• [Work instruction 1]
Reproduce word for word the portion of the forum thread on floating-point precision that begins at the words "Rudy Velthuis over" and ends after the words "1 / 2^n terms.".

━━━ Text for analysis ━━━

Can you please explain this to me?
- Pascal Cuoq over 12 years
  
  In all likelihood, your language uses IEEE 754 double-precision floating-point numbers internally. The "15 decimal digits" is only an approximation, since floating-point numbers are actually represented in base 2, not 10.
- oligan over 12 years
  
  A question about floating accuracy that I didn't want to close-hammer! +1.000000000001!
- Reactormonk almost 12 years
  
  I wonder why you can == floating numbers, it's a trap.
Admin over 12 years

Why does 3.3000000000000003.round(15) == 3.300000000000001 and not 3.3? Is this just down to binary representation and floating point rounding errors?
Rudy Velthuis over 12 years

@georgehemmings: Yes indeed, it is down to the binary representation of 0.1 (or multiples of it) not being a finite series of 1 / 2^n terms.
Admin over 12 years

Thanks for your help so far. I get the general idea, but I'm still trying to prove it to myself. If Ruby only keeps approx 15 significant digits why does sprintf("%.50f",1.1) print non-zeros after the 15th decimal place? Where are these values coming from?

━━━ Data to process ━━━

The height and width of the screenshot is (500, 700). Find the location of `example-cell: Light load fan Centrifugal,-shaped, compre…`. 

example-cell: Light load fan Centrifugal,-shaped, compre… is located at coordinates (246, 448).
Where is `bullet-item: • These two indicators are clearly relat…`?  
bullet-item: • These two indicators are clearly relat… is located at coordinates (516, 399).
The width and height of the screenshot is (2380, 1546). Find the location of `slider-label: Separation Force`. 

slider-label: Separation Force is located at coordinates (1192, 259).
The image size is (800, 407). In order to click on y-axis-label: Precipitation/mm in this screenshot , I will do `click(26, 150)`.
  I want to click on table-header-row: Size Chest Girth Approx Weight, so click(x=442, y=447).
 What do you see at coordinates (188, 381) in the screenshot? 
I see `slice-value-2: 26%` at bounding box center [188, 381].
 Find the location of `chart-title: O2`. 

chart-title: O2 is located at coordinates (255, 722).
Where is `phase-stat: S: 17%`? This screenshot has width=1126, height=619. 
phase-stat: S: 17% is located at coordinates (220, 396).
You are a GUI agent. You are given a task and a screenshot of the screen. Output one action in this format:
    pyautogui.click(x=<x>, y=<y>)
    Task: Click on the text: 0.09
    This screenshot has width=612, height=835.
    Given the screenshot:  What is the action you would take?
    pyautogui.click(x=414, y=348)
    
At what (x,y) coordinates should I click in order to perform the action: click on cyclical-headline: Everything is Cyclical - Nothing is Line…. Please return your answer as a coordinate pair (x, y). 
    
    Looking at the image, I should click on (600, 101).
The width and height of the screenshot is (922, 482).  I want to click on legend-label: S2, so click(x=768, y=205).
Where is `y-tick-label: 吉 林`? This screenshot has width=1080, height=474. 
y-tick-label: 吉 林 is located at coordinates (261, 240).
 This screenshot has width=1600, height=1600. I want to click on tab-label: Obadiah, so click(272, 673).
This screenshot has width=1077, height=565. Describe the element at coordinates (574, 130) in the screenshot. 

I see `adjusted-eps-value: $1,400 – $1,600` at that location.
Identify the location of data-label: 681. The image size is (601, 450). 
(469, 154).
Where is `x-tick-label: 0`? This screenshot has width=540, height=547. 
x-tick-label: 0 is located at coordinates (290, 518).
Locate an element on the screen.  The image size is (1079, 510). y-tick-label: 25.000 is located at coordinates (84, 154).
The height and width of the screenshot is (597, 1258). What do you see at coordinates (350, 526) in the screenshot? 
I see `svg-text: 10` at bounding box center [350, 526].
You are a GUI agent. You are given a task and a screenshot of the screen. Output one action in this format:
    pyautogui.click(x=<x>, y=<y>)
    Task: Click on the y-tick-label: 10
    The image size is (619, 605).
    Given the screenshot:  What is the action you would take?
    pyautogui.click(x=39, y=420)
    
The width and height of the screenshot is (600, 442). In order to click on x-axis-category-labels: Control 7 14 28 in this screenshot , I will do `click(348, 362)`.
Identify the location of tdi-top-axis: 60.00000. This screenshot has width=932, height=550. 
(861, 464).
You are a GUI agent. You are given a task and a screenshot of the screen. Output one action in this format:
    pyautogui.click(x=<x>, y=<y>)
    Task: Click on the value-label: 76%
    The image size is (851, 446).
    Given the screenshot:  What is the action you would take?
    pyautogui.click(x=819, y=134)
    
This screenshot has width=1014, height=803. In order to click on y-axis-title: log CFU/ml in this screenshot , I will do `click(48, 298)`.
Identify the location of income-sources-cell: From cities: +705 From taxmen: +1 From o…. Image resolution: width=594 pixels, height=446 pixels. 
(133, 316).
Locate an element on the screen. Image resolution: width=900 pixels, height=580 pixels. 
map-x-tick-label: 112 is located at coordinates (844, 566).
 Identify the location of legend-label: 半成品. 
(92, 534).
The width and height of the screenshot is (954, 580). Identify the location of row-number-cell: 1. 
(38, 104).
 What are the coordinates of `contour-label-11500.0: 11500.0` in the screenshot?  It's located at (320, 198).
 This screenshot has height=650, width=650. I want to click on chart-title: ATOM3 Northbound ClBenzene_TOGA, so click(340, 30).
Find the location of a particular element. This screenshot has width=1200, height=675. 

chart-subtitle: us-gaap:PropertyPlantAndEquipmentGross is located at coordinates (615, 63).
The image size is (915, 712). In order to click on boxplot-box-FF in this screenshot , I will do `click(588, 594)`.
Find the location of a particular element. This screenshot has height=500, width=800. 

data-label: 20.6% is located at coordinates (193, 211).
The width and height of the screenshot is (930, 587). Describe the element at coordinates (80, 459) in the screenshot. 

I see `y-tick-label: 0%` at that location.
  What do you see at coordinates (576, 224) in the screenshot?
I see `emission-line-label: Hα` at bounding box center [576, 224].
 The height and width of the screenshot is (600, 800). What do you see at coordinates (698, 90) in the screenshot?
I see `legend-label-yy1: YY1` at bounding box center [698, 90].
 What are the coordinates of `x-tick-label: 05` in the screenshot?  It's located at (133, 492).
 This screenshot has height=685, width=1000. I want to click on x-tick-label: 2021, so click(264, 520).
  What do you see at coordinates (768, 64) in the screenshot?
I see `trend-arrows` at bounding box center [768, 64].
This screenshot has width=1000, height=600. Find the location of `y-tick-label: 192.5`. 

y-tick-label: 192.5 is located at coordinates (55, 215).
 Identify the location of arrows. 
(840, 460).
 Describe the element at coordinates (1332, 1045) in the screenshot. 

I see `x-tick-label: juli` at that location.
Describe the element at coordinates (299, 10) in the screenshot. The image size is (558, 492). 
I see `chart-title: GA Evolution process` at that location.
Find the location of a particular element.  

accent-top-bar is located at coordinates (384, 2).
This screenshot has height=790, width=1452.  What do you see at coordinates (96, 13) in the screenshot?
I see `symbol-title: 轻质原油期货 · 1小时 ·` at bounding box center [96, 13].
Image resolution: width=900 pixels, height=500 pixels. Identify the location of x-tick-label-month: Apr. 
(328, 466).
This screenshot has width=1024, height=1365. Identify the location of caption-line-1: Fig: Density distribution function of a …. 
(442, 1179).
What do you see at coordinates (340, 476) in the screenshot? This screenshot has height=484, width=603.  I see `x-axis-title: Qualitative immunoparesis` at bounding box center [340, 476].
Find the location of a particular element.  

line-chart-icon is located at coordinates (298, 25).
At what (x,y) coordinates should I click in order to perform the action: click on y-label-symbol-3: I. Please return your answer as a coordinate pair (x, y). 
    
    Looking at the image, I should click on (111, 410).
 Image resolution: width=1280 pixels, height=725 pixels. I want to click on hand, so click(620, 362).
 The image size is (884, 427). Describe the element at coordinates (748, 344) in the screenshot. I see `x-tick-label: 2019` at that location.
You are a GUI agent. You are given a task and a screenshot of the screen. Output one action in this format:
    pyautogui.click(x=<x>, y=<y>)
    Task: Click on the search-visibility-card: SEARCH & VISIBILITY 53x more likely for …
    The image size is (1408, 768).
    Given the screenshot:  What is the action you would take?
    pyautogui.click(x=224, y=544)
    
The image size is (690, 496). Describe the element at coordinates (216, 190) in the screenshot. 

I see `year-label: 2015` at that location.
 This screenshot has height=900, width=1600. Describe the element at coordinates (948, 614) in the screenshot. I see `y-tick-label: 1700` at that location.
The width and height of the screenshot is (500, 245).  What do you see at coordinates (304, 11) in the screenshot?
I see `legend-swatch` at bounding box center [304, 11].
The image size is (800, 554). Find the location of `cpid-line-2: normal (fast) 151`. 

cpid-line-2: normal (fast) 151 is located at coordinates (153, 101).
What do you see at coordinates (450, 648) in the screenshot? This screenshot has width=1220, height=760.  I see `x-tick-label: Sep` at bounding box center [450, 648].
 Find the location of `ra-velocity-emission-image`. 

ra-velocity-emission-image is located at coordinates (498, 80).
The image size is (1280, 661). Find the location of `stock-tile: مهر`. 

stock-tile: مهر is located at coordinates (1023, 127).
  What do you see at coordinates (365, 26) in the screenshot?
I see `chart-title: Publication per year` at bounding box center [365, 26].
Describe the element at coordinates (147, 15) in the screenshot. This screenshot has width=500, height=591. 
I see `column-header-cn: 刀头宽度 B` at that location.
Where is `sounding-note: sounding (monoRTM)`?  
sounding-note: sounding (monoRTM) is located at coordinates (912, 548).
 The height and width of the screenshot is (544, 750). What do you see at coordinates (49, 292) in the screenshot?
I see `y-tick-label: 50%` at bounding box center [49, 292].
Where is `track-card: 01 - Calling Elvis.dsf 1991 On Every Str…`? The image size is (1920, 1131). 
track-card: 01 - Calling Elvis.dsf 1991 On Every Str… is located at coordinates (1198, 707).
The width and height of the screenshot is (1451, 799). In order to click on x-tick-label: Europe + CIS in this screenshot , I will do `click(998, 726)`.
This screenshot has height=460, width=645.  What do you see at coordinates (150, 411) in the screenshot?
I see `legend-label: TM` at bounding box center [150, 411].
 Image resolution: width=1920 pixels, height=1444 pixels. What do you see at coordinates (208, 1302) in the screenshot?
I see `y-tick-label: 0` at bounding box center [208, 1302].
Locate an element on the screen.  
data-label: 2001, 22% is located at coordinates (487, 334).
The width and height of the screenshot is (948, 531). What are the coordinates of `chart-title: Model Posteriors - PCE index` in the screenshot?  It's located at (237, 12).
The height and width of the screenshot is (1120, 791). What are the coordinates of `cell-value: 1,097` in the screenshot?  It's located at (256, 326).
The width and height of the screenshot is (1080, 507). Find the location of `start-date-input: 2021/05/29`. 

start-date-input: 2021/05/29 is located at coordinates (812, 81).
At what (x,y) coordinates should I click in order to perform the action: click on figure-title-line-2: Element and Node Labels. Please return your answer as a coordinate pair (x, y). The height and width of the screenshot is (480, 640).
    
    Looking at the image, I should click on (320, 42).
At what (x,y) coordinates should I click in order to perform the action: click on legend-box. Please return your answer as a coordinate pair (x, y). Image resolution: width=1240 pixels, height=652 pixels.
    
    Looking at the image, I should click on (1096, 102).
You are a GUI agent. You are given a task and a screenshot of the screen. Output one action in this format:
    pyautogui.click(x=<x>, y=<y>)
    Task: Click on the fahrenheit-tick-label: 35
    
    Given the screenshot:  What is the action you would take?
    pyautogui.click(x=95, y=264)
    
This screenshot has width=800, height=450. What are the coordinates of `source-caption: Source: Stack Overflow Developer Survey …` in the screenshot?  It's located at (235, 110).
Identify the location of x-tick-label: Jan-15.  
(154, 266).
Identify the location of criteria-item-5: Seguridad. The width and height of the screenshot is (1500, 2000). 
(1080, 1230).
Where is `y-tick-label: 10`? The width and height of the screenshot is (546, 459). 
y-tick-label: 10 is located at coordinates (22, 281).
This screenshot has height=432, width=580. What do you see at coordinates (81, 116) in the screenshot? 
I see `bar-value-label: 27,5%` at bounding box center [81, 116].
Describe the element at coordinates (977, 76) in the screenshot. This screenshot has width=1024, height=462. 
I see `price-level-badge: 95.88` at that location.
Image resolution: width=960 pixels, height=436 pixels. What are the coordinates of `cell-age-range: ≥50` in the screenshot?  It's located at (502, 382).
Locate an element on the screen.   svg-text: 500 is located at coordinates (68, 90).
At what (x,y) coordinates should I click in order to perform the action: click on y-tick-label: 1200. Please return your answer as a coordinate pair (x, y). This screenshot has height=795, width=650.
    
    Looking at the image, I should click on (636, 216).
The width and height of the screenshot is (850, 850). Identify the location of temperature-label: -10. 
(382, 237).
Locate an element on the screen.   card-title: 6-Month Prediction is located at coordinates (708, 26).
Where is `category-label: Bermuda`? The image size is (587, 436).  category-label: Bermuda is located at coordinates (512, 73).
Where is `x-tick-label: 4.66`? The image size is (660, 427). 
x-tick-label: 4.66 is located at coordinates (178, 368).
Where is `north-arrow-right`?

━━━

• [Work instruction 2]
Quote the records exactly, beginning at their first line and stopping after the line that contains "chart-title: O2 is", with that line included.

• [Answer section 1]
Rudy Velthuis over 12 years

@georgehemmings: Yes indeed, it is down to the binary representation of 0.1 (or multiples of it) not being a finite series of 1 / 2^n terms.

• [Answer section 2]
The height and width of the screenshot is (500, 700). Find the location of `example-cell: Light load fan Centrifugal,-shaped, compre…`. 

example-cell: Light load fan Centrifugal,-shaped, compre… is located at coordinates (246, 448).
Where is `bullet-item: • These two indicators are clearly relat…`?  
bullet-item: • These two indicators are clearly relat… is located at coordinates (516, 399).
The width and height of the screenshot is (2380, 1546). Find the location of `slider-label: Separation Force`. 

slider-label: Separation Force is located at coordinates (1192, 259).
The image size is (800, 407). In order to click on y-axis-label: Precipitation/mm in this screenshot , I will do `click(26, 150)`.
  I want to click on table-header-row: Size Chest Girth Approx Weight, so click(x=442, y=447).
 What do you see at coordinates (188, 381) in the screenshot? 
I see `slice-value-2: 26%` at bounding box center [188, 381].
 Find the location of `chart-title: O2`. 

chart-title: O2 is located at coordinates (255, 722).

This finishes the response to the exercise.